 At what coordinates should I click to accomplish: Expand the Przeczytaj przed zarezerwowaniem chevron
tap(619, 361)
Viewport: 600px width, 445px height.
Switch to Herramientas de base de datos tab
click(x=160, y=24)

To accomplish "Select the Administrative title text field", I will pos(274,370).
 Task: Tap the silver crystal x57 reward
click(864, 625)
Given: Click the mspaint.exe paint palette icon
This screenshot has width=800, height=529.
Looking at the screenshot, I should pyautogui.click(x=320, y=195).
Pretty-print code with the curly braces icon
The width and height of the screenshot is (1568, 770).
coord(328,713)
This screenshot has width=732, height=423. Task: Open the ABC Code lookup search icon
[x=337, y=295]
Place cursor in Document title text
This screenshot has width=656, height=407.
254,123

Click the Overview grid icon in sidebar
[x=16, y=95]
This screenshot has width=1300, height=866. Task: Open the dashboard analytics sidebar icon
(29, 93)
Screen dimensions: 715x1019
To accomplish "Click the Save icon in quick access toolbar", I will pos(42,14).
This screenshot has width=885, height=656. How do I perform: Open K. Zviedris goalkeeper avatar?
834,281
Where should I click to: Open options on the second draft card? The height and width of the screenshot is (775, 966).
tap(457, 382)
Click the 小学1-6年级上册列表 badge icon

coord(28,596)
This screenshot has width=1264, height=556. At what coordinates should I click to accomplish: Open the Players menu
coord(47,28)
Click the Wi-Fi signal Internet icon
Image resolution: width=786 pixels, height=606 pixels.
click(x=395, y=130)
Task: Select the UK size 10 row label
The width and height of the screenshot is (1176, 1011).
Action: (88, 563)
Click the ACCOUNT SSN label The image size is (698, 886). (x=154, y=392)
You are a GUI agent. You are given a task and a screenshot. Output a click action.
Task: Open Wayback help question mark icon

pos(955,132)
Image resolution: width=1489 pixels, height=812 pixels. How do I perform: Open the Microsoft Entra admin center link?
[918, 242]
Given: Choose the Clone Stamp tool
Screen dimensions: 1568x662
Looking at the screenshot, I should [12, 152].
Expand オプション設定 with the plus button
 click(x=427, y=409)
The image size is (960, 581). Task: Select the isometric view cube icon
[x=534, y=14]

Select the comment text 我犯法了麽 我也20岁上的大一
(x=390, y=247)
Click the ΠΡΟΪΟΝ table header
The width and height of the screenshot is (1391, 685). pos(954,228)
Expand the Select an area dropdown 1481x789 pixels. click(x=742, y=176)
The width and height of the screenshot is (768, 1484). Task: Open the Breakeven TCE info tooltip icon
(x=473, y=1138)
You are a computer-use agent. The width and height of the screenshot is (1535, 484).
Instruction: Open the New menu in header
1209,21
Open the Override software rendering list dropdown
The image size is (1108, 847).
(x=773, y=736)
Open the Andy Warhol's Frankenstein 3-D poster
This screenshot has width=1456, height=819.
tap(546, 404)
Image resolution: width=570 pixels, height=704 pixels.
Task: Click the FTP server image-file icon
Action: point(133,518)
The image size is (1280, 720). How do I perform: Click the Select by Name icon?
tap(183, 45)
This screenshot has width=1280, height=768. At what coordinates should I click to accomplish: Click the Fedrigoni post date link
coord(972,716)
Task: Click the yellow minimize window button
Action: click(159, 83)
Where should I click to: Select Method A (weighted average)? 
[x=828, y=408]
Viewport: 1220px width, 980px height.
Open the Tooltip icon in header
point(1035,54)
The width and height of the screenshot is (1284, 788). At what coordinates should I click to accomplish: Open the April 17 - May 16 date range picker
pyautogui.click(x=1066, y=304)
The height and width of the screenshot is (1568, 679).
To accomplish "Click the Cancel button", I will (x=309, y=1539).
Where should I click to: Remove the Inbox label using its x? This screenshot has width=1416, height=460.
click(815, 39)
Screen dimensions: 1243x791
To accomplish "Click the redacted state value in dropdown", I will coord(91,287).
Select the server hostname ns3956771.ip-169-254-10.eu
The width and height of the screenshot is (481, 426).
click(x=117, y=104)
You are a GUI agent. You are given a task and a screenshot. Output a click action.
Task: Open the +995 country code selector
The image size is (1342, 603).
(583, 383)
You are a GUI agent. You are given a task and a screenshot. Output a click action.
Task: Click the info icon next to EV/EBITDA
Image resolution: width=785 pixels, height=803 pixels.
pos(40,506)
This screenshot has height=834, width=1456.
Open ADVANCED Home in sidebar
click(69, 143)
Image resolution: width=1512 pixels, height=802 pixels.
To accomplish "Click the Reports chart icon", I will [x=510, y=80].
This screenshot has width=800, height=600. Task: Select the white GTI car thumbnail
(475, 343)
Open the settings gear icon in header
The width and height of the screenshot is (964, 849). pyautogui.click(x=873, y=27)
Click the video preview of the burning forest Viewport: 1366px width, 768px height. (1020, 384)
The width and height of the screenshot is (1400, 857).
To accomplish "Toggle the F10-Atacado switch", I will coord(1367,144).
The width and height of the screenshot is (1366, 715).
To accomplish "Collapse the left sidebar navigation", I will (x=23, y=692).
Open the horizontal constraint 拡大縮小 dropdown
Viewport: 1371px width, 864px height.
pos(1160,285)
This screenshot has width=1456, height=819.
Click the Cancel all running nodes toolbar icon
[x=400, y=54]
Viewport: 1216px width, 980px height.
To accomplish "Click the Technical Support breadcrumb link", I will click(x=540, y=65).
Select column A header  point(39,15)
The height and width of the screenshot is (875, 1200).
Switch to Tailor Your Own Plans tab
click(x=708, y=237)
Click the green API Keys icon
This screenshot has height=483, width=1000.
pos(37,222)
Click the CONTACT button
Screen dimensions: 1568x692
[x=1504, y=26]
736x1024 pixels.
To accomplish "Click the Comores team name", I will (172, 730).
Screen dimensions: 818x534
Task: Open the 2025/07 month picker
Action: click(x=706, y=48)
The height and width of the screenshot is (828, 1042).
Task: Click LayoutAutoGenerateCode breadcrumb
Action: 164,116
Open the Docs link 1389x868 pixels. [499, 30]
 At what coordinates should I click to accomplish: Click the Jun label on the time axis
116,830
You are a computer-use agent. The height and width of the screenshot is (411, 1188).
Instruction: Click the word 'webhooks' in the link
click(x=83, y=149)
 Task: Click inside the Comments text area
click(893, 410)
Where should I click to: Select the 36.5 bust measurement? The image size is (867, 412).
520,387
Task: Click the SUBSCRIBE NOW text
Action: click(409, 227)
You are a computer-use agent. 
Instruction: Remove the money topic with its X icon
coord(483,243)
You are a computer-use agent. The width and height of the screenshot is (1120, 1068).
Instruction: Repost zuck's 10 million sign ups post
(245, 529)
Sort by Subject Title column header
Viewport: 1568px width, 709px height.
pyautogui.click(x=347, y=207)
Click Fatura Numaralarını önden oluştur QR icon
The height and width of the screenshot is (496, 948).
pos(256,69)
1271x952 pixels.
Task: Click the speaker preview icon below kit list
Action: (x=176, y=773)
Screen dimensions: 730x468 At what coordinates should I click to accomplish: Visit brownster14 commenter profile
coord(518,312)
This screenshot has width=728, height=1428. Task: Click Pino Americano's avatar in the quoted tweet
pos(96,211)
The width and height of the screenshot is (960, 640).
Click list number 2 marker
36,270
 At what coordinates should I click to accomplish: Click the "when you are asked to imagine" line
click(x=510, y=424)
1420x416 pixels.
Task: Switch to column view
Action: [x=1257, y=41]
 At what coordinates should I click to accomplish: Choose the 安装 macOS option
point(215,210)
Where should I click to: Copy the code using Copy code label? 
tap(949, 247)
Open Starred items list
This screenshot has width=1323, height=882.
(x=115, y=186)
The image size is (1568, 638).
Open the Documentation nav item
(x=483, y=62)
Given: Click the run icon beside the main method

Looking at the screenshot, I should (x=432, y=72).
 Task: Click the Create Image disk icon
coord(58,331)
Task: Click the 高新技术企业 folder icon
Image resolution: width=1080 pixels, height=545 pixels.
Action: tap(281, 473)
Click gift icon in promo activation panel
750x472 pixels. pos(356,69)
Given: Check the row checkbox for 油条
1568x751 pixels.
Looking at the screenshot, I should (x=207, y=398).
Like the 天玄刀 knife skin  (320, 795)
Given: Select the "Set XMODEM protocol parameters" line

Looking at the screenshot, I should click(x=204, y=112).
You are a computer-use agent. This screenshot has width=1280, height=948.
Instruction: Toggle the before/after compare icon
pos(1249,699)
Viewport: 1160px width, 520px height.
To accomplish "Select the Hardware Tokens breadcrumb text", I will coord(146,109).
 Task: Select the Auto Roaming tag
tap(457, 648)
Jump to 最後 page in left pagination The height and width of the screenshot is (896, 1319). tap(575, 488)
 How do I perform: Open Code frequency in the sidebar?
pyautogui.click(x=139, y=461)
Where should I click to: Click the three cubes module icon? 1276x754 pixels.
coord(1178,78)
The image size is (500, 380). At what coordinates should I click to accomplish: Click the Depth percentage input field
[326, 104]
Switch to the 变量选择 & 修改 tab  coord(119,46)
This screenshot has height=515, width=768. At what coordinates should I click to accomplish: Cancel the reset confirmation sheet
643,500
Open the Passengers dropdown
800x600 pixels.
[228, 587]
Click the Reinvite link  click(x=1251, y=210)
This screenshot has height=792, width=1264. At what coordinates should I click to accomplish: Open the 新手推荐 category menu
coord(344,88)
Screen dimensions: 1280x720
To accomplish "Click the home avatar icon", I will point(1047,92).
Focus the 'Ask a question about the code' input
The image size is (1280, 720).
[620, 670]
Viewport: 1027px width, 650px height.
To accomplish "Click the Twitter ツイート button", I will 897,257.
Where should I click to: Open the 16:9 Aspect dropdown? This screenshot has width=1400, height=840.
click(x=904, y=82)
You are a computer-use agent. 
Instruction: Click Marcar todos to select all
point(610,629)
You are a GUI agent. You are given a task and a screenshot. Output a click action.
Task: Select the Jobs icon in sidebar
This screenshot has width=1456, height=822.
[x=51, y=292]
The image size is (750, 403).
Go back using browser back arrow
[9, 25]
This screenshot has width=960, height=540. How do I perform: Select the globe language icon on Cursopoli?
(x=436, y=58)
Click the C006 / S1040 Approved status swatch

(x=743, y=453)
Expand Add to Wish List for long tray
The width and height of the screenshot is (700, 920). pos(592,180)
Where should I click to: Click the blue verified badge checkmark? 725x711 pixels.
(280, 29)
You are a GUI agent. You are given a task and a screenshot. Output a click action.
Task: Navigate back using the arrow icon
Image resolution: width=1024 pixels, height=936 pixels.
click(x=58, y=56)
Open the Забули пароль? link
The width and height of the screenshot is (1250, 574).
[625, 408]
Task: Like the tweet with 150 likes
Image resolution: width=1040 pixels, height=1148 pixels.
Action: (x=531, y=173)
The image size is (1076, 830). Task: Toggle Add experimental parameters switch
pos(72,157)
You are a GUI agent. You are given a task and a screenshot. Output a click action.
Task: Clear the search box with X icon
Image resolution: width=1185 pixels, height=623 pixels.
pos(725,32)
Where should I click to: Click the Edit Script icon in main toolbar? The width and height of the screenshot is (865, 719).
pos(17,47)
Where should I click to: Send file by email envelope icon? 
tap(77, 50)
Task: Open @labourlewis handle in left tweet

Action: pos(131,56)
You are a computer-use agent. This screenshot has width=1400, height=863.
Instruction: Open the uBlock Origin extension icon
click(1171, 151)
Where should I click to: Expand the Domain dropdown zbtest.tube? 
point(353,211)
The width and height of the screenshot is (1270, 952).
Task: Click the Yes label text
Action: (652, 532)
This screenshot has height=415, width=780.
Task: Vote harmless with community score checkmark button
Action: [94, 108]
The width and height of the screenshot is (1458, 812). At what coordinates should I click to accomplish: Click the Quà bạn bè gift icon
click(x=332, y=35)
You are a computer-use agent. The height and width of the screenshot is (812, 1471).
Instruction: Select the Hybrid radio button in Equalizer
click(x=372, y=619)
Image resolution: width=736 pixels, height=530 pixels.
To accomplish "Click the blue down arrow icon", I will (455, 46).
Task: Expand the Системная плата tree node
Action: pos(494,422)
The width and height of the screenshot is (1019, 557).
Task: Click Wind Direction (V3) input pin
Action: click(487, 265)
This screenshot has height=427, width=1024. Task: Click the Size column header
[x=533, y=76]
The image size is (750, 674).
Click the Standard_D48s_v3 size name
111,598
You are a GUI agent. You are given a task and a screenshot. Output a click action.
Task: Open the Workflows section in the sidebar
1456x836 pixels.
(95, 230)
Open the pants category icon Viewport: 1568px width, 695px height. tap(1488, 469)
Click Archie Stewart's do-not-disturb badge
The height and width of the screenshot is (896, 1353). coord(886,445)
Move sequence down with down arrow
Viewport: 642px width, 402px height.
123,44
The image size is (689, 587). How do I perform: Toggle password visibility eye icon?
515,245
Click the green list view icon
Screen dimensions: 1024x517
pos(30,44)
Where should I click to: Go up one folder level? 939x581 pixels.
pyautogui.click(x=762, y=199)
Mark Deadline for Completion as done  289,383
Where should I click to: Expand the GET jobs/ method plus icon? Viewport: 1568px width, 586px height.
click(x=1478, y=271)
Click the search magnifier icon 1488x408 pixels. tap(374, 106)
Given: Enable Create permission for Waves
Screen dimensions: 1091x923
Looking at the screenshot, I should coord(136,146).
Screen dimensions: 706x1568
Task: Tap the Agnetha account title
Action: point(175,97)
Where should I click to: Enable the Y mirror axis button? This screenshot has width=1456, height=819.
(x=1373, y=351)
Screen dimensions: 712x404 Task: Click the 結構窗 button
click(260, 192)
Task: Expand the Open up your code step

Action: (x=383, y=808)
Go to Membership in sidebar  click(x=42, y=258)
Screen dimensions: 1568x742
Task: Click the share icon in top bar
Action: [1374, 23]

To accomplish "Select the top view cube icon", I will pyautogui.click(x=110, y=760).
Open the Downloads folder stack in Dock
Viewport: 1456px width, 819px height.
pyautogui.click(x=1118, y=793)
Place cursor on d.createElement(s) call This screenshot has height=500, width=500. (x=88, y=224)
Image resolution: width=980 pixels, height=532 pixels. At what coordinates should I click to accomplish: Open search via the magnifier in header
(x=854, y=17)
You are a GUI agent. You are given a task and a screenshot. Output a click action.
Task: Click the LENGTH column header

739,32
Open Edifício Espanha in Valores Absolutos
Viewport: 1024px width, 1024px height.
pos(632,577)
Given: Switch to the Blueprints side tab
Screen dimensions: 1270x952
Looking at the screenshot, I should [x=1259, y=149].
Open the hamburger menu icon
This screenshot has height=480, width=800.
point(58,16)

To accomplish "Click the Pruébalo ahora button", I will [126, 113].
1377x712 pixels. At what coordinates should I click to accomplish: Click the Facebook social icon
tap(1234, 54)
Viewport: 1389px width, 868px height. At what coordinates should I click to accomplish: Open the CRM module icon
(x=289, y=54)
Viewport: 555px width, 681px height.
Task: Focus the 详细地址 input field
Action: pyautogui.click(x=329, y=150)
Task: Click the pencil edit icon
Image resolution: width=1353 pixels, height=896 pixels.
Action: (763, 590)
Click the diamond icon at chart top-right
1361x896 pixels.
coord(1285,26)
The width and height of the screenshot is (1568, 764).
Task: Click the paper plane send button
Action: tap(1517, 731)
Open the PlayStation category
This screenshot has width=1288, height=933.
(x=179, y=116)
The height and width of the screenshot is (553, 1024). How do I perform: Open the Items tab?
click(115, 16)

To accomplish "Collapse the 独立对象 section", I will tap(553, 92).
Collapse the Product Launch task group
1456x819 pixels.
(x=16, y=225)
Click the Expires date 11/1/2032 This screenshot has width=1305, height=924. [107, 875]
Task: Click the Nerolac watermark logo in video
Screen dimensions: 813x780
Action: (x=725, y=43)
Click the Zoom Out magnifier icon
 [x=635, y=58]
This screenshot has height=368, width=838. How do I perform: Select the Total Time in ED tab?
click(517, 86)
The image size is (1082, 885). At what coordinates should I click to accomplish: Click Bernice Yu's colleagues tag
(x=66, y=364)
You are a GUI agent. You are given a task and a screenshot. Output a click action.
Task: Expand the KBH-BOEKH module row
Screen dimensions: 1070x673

========================================

■ Problem details:
Reproduce the data from the line containing "Click the Expires" through the end of the data, swapping "magnifier" for "lens" and leaving everything else untouched.

■ Result of this exercise:
Click the Expires date 11/1/2032 This screenshot has width=1305, height=924. [107, 875]
Task: Click the Nerolac watermark logo in video
Screen dimensions: 813x780
Action: (x=725, y=43)
Click the Zoom Out lens icon
 [x=635, y=58]
This screenshot has height=368, width=838. How do I perform: Select the Total Time in ED tab?
click(517, 86)
The image size is (1082, 885). At what coordinates should I click to accomplish: Click Bernice Yu's colleagues tag
(x=66, y=364)
You are a GUI agent. You are given a task and a screenshot. Output a click action.
Task: Expand the KBH-BOEKH module row
Screen dimensions: 1070x673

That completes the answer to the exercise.